The center allocates a significant portion of its funding to pilot projects to achieve the following: provide initial support for investigators to establish new lines of research in environmental health; allow exploration of innovative new directions representing a significant departure from ongoing research for established investigators in environmental health sciences; and stimulate investigators from other fields to apply their expertise to environmental health research.

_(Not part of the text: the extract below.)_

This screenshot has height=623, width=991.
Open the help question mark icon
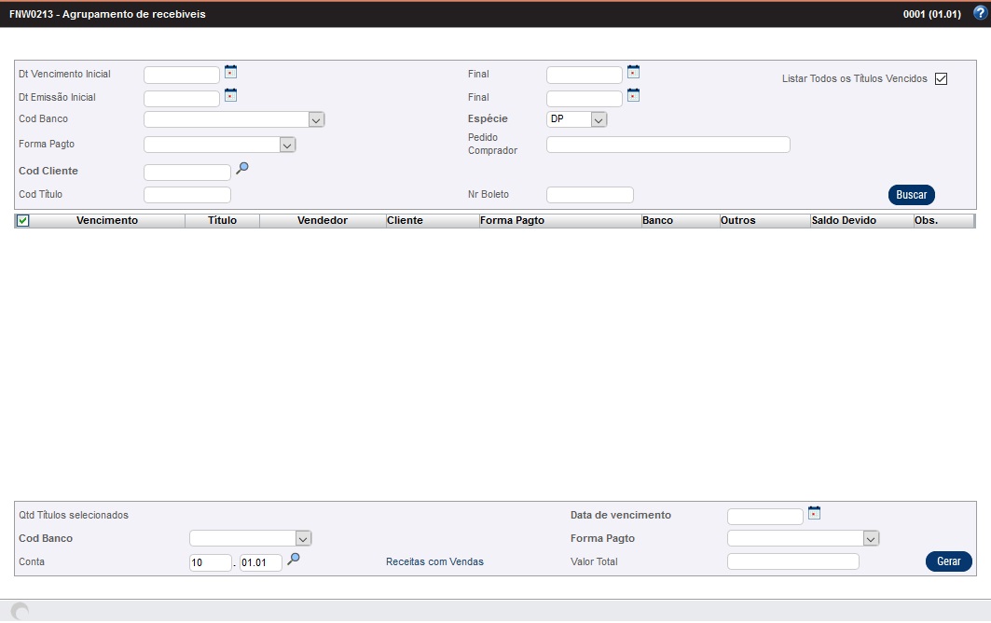(979, 13)
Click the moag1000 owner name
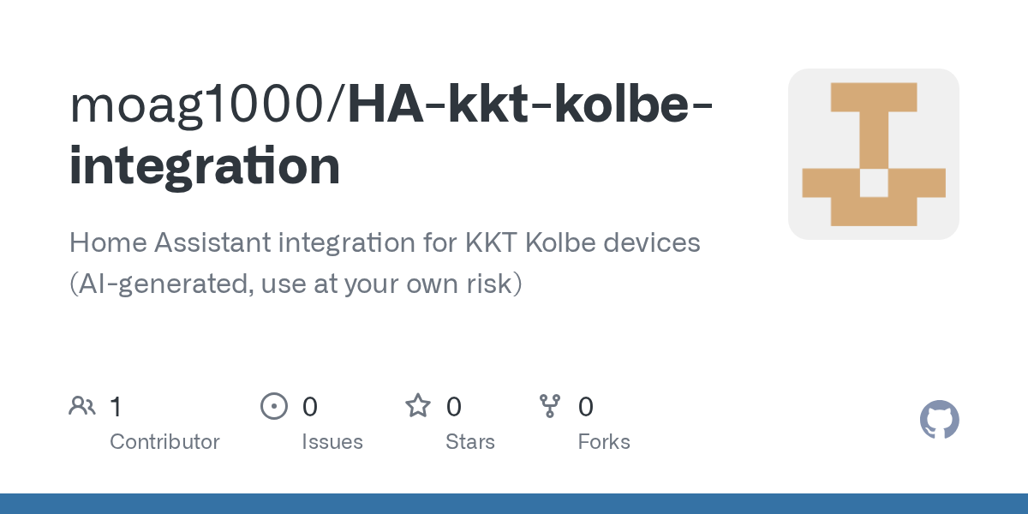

The award recipients and their projects are:

  • Jeffrey Coderre, associate professor of nuclear science and engineering, to study the role of vascular endothelial cell damage in tissue response to low-dose radiation
  • John Essigmann, professor in the Division of Biological Engineering, to study transcriptional networks affected by agents that suppress toxicity and carcinogens by aflatoxin B1
  • Roman Stocker, assistant professor of civil and environmental engineering, for microfluidic investigation of motility of environmental pathogens
  • Steven Tannenbaum, professor in the Division of Biological Engineering, to develop a strategy for interrogating the metabolic state of hepatocyte cultures
  • Kathleen Vandiver, director of community outreach and education programs at the Center for Environmental Health Sciences, and Beryl Rosenthal, director of exhibitions and public programs at the MIT Museum, for an exhibit called "The Cell is a Molecular Machine"
  • Michael Yaffe, associate professor in the Division of Biological Engineering, to study a high-throughput automated microscopy-based RNAi screen for modifiers of the DNA damage response
  • Jacquelyn Yanch, professor of nuclear science and engineering, for the design and construction of a long-term, low-dose-rate mammalian cell irradiator

The projects will be funded for one year, until June 30, 2007.